-- Opening Marker --
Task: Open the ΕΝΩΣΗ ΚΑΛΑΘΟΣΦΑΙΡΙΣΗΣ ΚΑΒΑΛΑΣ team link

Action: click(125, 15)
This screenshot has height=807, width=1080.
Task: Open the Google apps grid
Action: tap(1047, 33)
-- Closing Marker --
§ **WHAT THE TASK ASKS**: Would you output the entire listing exactly as written?

§ **ANSWER TO THIS PROBLEM**:
Task: Open the ΕΝΩΣΗ ΚΑΛΑΘΟΣΦΑΙΡΙΣΗΣ ΚΑΒΑΛΑΣ team link

Action: click(125, 15)
This screenshot has height=807, width=1080.
Task: Open the Google apps grid
Action: tap(1047, 33)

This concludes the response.